--- Given records ---
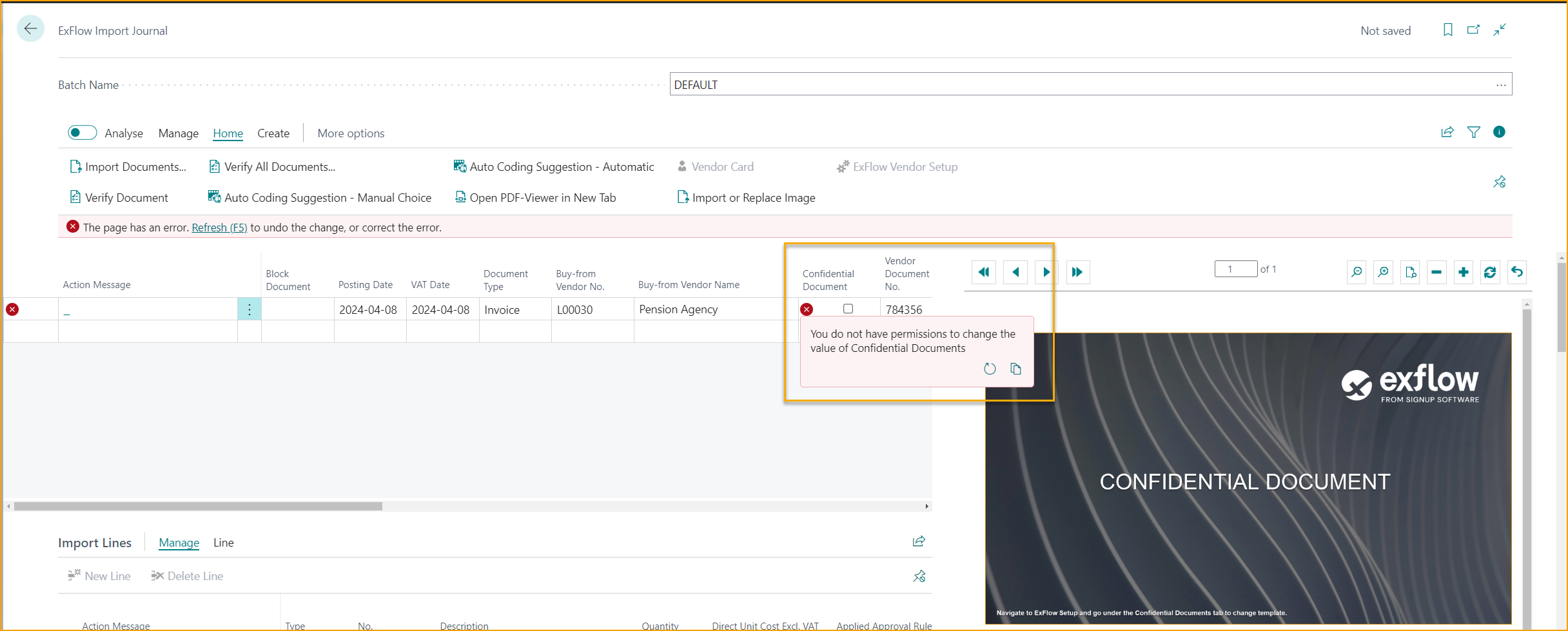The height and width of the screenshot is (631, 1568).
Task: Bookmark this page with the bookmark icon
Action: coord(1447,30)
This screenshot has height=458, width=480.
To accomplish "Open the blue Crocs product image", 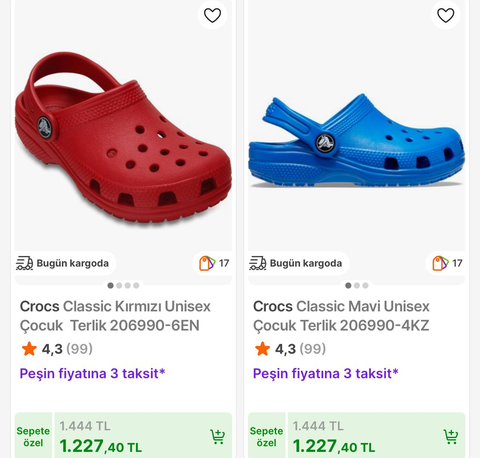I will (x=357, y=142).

==

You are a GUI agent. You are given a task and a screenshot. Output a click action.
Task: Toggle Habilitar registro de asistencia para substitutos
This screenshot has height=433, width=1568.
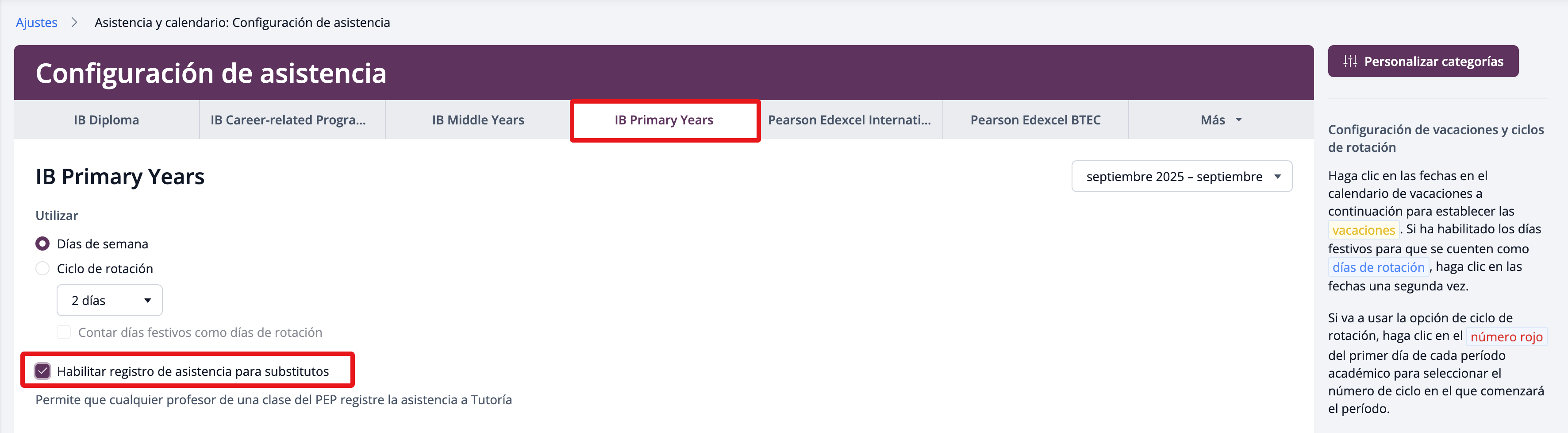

--- Exercise objective ---
Give back exactly the lines above starting at the line where "You are a GUI" appears and ending at the line where "This screenshot has height=433, width=1568." appears, both included, with no other lines.

--- Task result ---
You are a GUI agent. You are given a task and a screenshot. Output a click action.
Task: Toggle Habilitar registro de asistencia para substitutos
This screenshot has height=433, width=1568.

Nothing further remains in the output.